Last week, we met cold-blooded family annihilator John List, who came close to getting away with murdering five family members in 1971. This week, we look back at the disappearance of prominent Pentecostal minister Aimee Semple McPherson. After going for a dip at Ocean Park Beach, California on May 18, 1926, “Sister Aimee” vanished into the proverbial thin air.
Sister Aimee Semple McPherson
Sister Aimee was a Canadian, born Aimee Elizabeth Kennedy in what is now South-West Oxford, Ontario in 1890. Apparently, ministry was in her blood because she played “Salvation Army” with her friends and preached sermons to her dolls. In 1907, she met and married Robert Semple, an Irish Pentecostal missionary and converted to Pentecostalism. On a 1910 trip to China, Semple contracted dysentery and died in Hong Kong. Sister Aimee also became ill but recovered.
In 1912, Sister Aimee met and married Harold McPherson. Two years later, she felt a call to go out and preach. She did, taking her children and leaving McPherson behind. He followed, ostensibly to bring her back. But after hearing her preach, he decided to join her in her evangelistic work. This didn’t last, though. He divorced her in 1918 citing abandonment.
Famous Evangelist and Minister
Building a ministry was hard work. At first, Sister Aimee toured the country using a megaphone to deliver sermons from the back seat of a convertible. She founded a magazine, Bridal Call, in 1917. In 1919, newspapers “discovered” her preaching in Baltimore’s Lyric Opera House. She also conducted faith healing demonstrations and began preaching on radio.
By 1918 Los Angeles became Sister Aimee’s permanent home and base of operations. She established a church, which eventually became its own denomination, the Church of the Foursquare Gospel. The Foursquare Church retained many elements of Pentecostalism, however.
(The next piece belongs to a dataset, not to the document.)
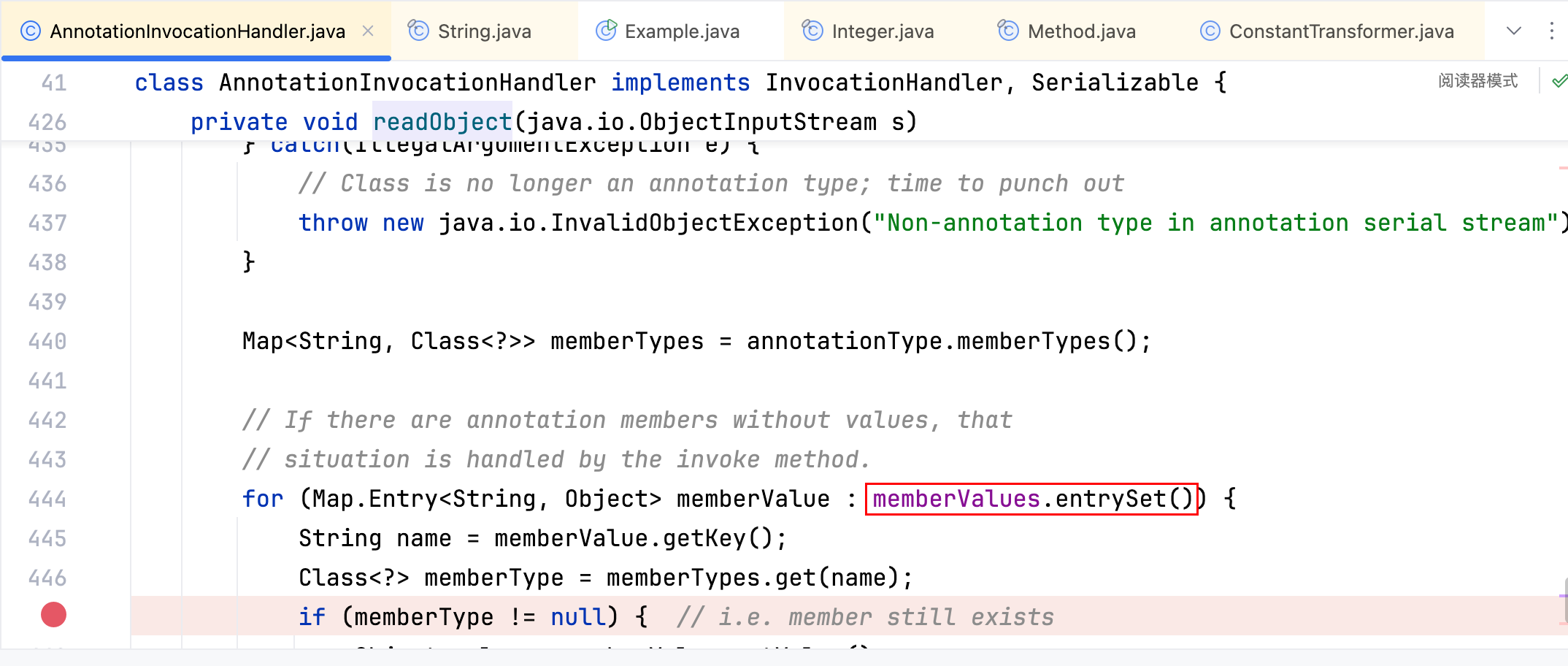Click the AnnotationInvocationHandler.java class icon
This screenshot has height=666, width=1568.
pos(30,31)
Perhaps the apex of her career came in 1923. On New Year’s Day, she dedicated domed Angelus Temple in the Echo Park district of Los Angeles. Professing to have faith healing abilities and with no small talent for showmanship, she had no trouble drawing worshipers her new temple. She also had a considerable radio following.
The Lady Vanishes
On May 18, 1926, Sister Aimee went to Ocean Park Beach, north of Venice Beach, with her secretary. Shortly afterward, the secretary was unable to find her. By then, she was a very prominent minister with an immense following. Consequently, her disappearance was big news. The assumption was that she had drowned, and parishioners held vigils on the beach. One of them drowned while looking for her body and a diver succumbed to exposure.
Despite a series of questionable ransom notes sent to the Temple and sporadic sightings in a variety of cities, McPherson’s whereabouts remained a mystery—for a while.
Sister Aimee Reappears
A little more than a month after disappearing, McPherson stumbled into the Mexican desert town of Agua Prieta, just across the border from Douglas, Arizona. She claimed she had been kidnapped, drugged, tortured, and held for ransom. However, some people contended that she was in exceptionally good condition for someone who had survived such an ordeal and hiked thirteen miles through the desert. Skeptics also pointed to Kenneth Ormiston. Ormiston was married, an engineer for radio station KFSG and formerly employed by the Temple. He had disappeared at about the same time as Sister Aimee. Investigation revealed that the married Ormiston had been in a cottage near Carmel-by-the-Sea with a woman. But he steadfastly maintained that the unnamed woman was not McPherson.
An extensive grand jury investigation was inconclusive. Despite much innuendo in the press, no definite evidence emerged to prove either that the kidnapping was genuine or faked. Much of the evidence supporting the hoax theory was eventually discredited. But the investigation and suspicions took their toll on Sister Aimee’s popularity. She continued to draw large audiences at the Temple but never regained her former influence.
Sister Aimee died of an apparent barbiturate overdose on September 27, 1944 at the age of 53. She had been taking strong sedatives for some time for various health problems. Despite speculation about suicide, most sources agree the overdose was accidental.
One footnote to Sister Aimee’s career: she baptized Marilyn Monroe (as Norma Jeane Baker) in 1926.